# [STATED GOAL]
Can you put each line of the records below into a Markdown table with the columns No. and Line, numbering the rows and leaving out blank lines?

(Records)

>>>

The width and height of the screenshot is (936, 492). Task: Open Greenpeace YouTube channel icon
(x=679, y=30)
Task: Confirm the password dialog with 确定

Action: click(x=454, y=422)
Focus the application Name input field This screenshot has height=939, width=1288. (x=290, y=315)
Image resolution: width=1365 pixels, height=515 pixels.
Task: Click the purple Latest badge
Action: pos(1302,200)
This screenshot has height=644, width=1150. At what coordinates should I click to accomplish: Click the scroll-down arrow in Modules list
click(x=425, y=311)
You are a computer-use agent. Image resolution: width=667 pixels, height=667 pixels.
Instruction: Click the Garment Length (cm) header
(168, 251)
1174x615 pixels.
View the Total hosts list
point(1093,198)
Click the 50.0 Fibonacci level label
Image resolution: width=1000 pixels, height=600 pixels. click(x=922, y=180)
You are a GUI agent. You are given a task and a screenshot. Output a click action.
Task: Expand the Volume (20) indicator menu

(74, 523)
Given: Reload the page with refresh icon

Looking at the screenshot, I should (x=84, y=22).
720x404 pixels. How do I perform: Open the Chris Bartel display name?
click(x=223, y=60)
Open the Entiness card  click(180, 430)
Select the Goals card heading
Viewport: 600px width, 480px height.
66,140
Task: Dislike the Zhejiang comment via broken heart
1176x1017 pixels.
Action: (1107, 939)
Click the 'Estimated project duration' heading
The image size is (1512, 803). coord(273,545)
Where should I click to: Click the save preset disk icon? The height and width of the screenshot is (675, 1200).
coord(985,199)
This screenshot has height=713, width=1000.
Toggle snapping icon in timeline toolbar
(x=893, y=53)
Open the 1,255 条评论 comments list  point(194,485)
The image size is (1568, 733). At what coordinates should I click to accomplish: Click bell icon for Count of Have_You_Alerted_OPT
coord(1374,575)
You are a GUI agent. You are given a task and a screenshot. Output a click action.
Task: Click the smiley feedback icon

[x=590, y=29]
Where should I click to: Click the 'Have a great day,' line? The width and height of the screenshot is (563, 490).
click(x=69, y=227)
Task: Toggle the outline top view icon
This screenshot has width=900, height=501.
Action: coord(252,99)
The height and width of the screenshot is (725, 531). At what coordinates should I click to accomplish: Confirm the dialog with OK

<<<

# [ANSWER TO THIS EXERCISE]
| No. | Line |
|---|---|
| 1 | The width and height of the screenshot is (936, 492). Task: Open Greenpeace YouTube channel icon |
| 2 | (x=679, y=30) |
| 3 | Task: Confirm the password dialog with 确定 |
| 4 | Action: click(x=454, y=422) |
| 5 | Focus the application Name input field This screenshot has height=939, width=1288. (x=290, y=315) |
| 6 | Image resolution: width=1365 pixels, height=515 pixels. |
| 7 | Task: Click the purple Latest badge |
| 8 | Action: pos(1302,200) |
| 9 | This screenshot has height=644, width=1150. At what coordinates should I click to accomplish: Click the scroll-down arrow in Modules list |
| 10 | click(x=425, y=311) |
| 11 | You are a computer-use agent. Image resolution: width=667 pixels, height=667 pixels. |
| 12 | Instruction: Click the Garment Length (cm) header |
| 13 | (168, 251) |
| 14 | 1174x615 pixels. |
| 15 | View the Total hosts list |
| 16 | point(1093,198) |
| 17 | Click the 50.0 Fibonacci level label |
| 18 | Image resolution: width=1000 pixels, height=600 pixels. click(x=922, y=180) |
| 19 | You are a GUI agent. You are given a task and a screenshot. Output a click action. |
| 20 | Task: Expand the Volume (20) indicator menu |
| 21 | (74, 523) |
| 22 | Given: Reload the page with refresh icon |
| 23 | Looking at the screenshot, I should (x=84, y=22). |
| 24 | 720x404 pixels. How do I perform: Open the Chris Bartel display name? |
| 25 | click(x=223, y=60) |
| 26 | Open the Entiness card  click(180, 430) |
| 27 | Select the Goals card heading |
| 28 | Viewport: 600px width, 480px height. |
| 29 | 66,140 |
| 30 | Task: Dislike the Zhejiang comment via broken heart |
| 31 | 1176x1017 pixels. |
| 32 | Action: (1107, 939) |
| 33 | Click the 'Estimated project duration' heading |
| 34 | The image size is (1512, 803). coord(273,545) |
| 35 | Where should I click to: Click the save preset disk icon? The height and width of the screenshot is (675, 1200). |
| 36 | coord(985,199) |
| 37 | This screenshot has height=713, width=1000. |
| 38 | Toggle snapping icon in timeline toolbar |
| 39 | (x=893, y=53) |
| 40 | Open the 1,255 条评论 comments list  point(194,485) |
| 41 | The image size is (1568, 733). At what coordinates should I click to accomplish: Click bell icon for Count of Have_You_Alerted_OPT |
| 42 | coord(1374,575) |
| 43 | You are a GUI agent. You are given a task and a screenshot. Output a click action. |
| 44 | Task: Click the smiley feedback icon |
| 45 | [x=590, y=29] |
| 46 | Where should I click to: Click the 'Have a great day,' line? The width and height of the screenshot is (563, 490). |
| 47 | click(x=69, y=227) |
| 48 | Task: Toggle the outline top view icon |
| 49 | This screenshot has width=900, height=501. |
| 50 | Action: coord(252,99) |
| 51 | The height and width of the screenshot is (725, 531). At what coordinates should I click to accomplish: Confirm the dialog with OK |